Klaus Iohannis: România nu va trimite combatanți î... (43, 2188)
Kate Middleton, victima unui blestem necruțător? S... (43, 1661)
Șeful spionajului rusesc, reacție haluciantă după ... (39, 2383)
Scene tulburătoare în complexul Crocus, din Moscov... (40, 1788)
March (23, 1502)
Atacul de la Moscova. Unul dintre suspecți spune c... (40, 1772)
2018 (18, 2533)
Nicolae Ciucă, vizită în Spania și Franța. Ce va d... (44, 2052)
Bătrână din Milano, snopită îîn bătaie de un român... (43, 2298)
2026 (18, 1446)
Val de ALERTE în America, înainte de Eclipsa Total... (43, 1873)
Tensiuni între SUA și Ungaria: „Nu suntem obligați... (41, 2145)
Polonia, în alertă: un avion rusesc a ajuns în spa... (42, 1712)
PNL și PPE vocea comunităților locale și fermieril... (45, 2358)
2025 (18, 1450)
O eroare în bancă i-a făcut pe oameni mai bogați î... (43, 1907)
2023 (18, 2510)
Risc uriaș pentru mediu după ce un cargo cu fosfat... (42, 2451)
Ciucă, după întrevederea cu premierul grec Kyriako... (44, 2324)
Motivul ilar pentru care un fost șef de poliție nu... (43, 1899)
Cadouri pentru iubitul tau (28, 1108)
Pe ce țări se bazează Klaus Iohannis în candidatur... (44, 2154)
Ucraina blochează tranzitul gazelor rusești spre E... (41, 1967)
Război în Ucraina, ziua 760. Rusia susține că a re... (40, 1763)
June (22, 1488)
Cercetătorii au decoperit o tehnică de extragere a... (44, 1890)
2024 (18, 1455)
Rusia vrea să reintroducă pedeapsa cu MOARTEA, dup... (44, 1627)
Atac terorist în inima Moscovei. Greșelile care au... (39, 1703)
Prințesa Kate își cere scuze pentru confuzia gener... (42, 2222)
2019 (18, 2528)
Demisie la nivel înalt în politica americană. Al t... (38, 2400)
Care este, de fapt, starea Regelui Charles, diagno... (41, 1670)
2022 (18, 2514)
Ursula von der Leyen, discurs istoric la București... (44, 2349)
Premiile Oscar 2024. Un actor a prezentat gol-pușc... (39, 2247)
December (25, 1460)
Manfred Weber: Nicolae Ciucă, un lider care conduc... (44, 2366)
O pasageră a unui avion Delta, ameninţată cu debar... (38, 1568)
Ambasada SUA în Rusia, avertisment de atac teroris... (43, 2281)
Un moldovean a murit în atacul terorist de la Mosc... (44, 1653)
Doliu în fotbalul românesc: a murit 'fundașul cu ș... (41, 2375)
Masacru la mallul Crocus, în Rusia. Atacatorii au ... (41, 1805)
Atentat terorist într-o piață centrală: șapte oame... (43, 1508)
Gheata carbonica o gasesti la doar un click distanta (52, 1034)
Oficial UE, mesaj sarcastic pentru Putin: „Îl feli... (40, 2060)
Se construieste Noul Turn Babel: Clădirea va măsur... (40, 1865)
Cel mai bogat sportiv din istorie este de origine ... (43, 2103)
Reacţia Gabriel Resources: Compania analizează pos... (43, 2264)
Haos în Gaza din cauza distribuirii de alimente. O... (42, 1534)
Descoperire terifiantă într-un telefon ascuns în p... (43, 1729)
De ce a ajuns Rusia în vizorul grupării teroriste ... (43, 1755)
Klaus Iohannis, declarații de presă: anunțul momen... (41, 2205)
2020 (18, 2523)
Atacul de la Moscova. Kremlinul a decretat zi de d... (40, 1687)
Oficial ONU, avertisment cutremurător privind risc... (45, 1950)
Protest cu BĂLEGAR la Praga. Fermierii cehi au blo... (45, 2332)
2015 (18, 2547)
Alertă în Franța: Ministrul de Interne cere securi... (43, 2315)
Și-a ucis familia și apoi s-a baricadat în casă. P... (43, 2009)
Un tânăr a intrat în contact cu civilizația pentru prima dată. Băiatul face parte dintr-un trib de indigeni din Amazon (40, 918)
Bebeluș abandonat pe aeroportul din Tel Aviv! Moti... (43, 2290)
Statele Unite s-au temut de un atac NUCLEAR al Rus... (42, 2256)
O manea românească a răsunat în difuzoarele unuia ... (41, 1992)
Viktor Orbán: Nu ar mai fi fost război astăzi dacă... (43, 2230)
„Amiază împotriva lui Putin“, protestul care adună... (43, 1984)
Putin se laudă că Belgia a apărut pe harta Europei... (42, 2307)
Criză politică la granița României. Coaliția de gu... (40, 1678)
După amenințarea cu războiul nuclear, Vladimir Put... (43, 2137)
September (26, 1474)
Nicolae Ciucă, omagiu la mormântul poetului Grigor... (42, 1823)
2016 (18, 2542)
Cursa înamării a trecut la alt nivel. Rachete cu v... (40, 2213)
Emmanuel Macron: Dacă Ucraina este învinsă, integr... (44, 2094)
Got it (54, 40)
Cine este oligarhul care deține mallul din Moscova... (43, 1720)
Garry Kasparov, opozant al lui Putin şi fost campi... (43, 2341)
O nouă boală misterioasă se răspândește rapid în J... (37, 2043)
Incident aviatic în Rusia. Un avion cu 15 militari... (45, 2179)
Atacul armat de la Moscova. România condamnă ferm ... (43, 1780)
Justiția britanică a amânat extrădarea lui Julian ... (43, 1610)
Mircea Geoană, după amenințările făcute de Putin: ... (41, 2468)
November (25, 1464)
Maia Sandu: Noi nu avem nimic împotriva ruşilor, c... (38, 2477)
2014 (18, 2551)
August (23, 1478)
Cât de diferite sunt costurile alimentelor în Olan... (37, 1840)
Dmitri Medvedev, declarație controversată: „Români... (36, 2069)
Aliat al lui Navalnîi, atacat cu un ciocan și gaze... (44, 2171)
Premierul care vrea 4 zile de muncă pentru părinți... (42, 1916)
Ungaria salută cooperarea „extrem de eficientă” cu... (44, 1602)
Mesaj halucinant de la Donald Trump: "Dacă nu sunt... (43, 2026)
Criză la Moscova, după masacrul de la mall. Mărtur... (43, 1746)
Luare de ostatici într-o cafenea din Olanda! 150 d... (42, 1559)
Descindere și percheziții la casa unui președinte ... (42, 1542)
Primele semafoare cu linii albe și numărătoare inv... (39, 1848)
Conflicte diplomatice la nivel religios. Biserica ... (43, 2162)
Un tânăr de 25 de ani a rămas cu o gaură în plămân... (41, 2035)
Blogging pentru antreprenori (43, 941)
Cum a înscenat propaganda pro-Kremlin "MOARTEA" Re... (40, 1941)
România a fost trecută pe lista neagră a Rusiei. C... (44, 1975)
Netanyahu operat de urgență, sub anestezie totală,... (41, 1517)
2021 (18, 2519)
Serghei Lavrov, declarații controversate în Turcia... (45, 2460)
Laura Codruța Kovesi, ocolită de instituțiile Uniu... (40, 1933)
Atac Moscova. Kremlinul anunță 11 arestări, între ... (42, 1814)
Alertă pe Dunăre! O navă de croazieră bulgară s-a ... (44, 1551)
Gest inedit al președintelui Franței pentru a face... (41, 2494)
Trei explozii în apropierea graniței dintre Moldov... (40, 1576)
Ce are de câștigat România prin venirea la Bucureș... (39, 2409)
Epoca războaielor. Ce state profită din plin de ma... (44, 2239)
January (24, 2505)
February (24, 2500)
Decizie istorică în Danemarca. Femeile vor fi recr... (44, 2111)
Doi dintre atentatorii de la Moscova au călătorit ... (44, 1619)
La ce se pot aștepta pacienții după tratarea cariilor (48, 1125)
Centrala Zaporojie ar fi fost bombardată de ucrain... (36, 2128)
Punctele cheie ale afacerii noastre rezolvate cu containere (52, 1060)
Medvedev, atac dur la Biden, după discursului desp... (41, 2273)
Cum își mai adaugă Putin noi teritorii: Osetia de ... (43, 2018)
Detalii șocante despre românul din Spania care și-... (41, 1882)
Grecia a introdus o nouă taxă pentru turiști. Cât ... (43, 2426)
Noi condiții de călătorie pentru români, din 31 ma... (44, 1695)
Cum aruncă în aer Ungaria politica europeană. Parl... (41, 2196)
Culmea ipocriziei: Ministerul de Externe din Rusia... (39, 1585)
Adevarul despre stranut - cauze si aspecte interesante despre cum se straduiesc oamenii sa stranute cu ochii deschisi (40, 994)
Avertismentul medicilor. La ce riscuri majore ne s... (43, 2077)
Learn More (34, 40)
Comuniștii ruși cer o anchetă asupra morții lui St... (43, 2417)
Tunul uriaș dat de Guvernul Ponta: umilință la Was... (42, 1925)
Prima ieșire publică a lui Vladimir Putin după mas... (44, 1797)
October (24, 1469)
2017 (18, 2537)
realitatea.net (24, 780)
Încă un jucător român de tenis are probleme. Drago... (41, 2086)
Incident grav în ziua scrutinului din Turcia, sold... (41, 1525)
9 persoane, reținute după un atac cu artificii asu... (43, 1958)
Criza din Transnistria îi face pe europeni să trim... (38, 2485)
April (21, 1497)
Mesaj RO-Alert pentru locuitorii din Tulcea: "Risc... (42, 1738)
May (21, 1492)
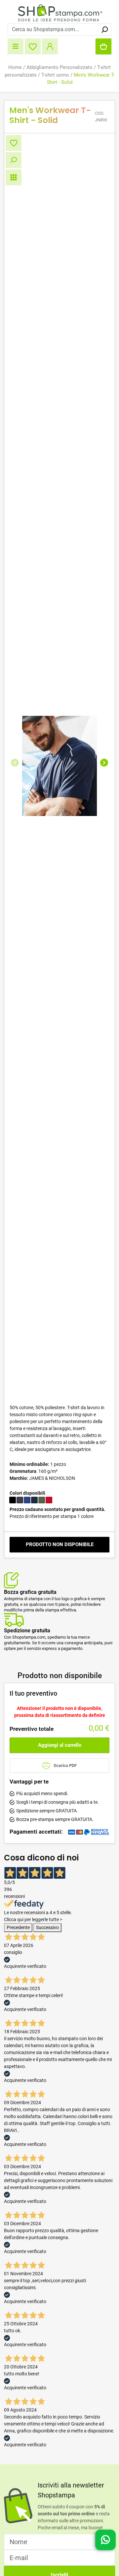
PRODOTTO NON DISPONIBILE (60, 1544)
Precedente (18, 1927)
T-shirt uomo (55, 75)
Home (15, 67)
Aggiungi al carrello (59, 1745)
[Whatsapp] (105, 2542)
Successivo (47, 1927)
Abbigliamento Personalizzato (59, 67)
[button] (15, 763)
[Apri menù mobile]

* DIRECTIONS FOR THIS TASK:
Both end lines included, restate word for word the lines above from the line with "Premiile Oscar 2024." to the line with "O manea românească", and nothing else.

* EXPECTED ANSWER:
Premiile Oscar 2024. Un actor a prezentat gol-pușc... (39, 2247)
December (25, 1460)
Manfred Weber: Nicolae Ciucă, un lider care conduc... (44, 2366)
O pasageră a unui avion Delta, ameninţată cu debar... (38, 1568)
Ambasada SUA în Rusia, avertisment de atac teroris... (43, 2281)
Un moldovean a murit în atacul terorist de la Mosc... (44, 1653)
Doliu în fotbalul românesc: a murit 'fundașul cu ș... (41, 2375)
Masacru la mallul Crocus, în Rusia. Atacatorii au ... (41, 1805)
Atentat terorist într-o piață centrală: șapte oame... (43, 1508)
Gheata carbonica o gasesti la doar un click distanta (52, 1034)
Oficial UE, mesaj sarcastic pentru Putin: „Îl feli... (40, 2060)
Se construieste Noul Turn Babel: Clădirea va măsur... (40, 1865)
Cel mai bogat sportiv din istorie este de origine ... (43, 2103)
Reacţia Gabriel Resources: Compania analizează pos... (43, 2264)
Haos în Gaza din cauza distribuirii de alimente. O... (42, 1534)
Descoperire terifiantă într-un telefon ascuns în p... (43, 1729)
De ce a ajuns Rusia în vizorul grupării teroriste ... (43, 1755)
Klaus Iohannis, declarații de presă: anunțul momen... (41, 2205)
2020 (18, 2523)
Atacul de la Moscova. Kremlinul a decretat zi de d... (40, 1687)
Oficial ONU, avertisment cutremurător privind risc... (45, 1950)
Protest cu BĂLEGAR la Praga. Fermierii cehi au blo... (45, 2332)
2015 (18, 2547)
Alertă în Franța: Ministrul de Interne cere securi... (43, 2315)
Și-a ucis familia și apoi s-a baricadat în casă. P... (43, 2009)
Un tânăr a intrat în contact cu civilizația pentru prima dată. Băiatul face parte dintr-un trib de indigeni din Amazon (40, 918)
Bebeluș abandonat pe aeroportul din Tel Aviv! Moti... (43, 2290)
Statele Unite s-au temut de un atac NUCLEAR al Rus... (42, 2256)
O manea românească a răsunat în difuzoarele unuia ... (41, 1992)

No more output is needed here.